声明文では、今回の措置について、「市場機能の改善を図り、より円滑にイールドカーブ全体の形成を促していく」ための運用の一部見直しと位置付けており、見直しに至った理由については、「春先以降の海外金融資本市場のボラティリティの高まり」を受けた「債券市場の市場機能の低下(各年限間の金利の相対関係や現物と先物の裁定など)」を挙げ、「こうした状態が続けば、企業の起債など金融環境に悪影響を及ぼす惧れがある」ためとしている。その上で、「今回の措置により、イールドカーブ・コントロール(以下、YCC)を起点とする金融緩和の効果が、企業金融などを通じて、より円滑に波及していくと考えており、この枠組みによる金融緩和の持続性を高めることで、物価安定の目標の実現を目指していく考えである」との認識を示している。
その他、景気認識や経済・物価の見通し、リスク要因、フォワードガイダンスには前回から大きな変更はみられなかった。
会合後の会見において、黒田総裁は今回の変更についての理由や狙いを説明した上で、「企業金融への波及がよりスムーズに安定的に起こるということで、景気にはむしろプラスではないか」との認識を示した。このタイミングになった理由については、「(市場のボラティリティが再び強くなってきて)イールドカーブの形状がやや歪んだ形になり、それが将来、企業金融等にもマイナスの影響を与える恐れがあるということが認識されてきた」ためと説明した。
今回の措置の位置付けについては、「利上げではない」、「出口政策とか出口戦略の一歩とか、そういうものでは全くない」と強調したほか、金利変動幅の更なる拡大の可能性については、世界的な金融資本市場のボラティリティが低下に向かうとの期待を示したうえで、「更なる拡大といったようなことは必要ないし、今のところ考えていない」と否定的な見解を示した。市場で広がる「事実上の利上げ」との受け止めや今後のさらなる変動幅拡大観測をけん制する意図がうかがわれた。
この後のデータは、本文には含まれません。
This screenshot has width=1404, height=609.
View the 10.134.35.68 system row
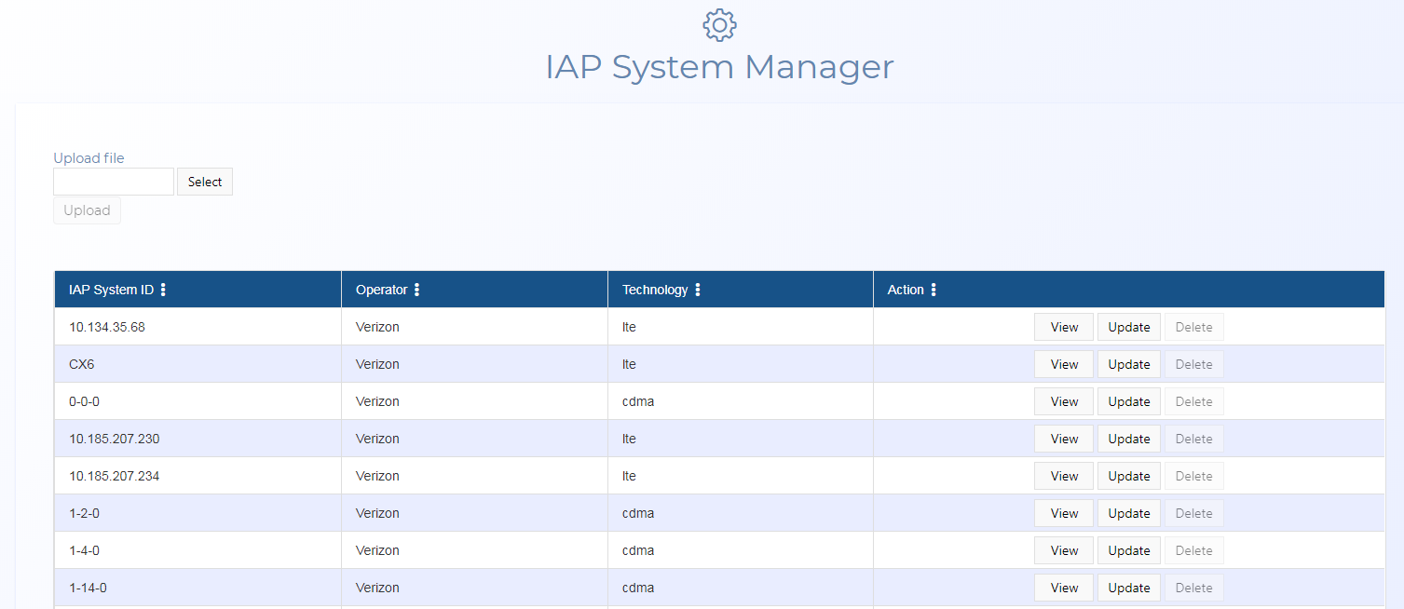click(1063, 327)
ちなみに、「金利変動幅の拡大は利上げに相当する」とした自身の過去の発言
8と「利上げではない」とする今回の発言の矛盾について幾度も質問があったが、今回の決定に至った理由を繰り返すに留まった。
政府内で見直しの方針が浮上しているとの報道があった共同声明については、「現時点で共同声明を見直す必要があるとは考えていない」と述べた。
物価目標の実現については、賃上げに関する労使の発言や価格転嫁の動きに言及したうえで、「賃金・物価に動意がみられるようになってきたというのは事実」と述べる一方、「(足元の物価上昇は)ほとんど輸入物価の上昇を起点とする消費者物価への転嫁であり、その影響は来年に入るとだんだん減衰してきて、来年度全体としては 2%に達しない可能性がきわめて高い」、「賃金の上昇を伴って持続的・安定的に 2%が実現できるという状況にまだなりそうにない」、「YCCにしても、大幅な金融緩和の政策にしても、それを直ちに見直すような状況にはなるようには思われない」と、慎重な認識を示した。
8 黒田総裁は、「(長期金利の)許容上限を引き上げることは、金利引き上げ、あるいは金融引締めになるのか?」との質問に対し、「それはなる」、「±0.25%の幅をより広くしたら、仮にその上の方に行けば、明らかに金融緩和の効果を阻害するので、そういうことは考えていない」と回答していた(9月26日記者会見)。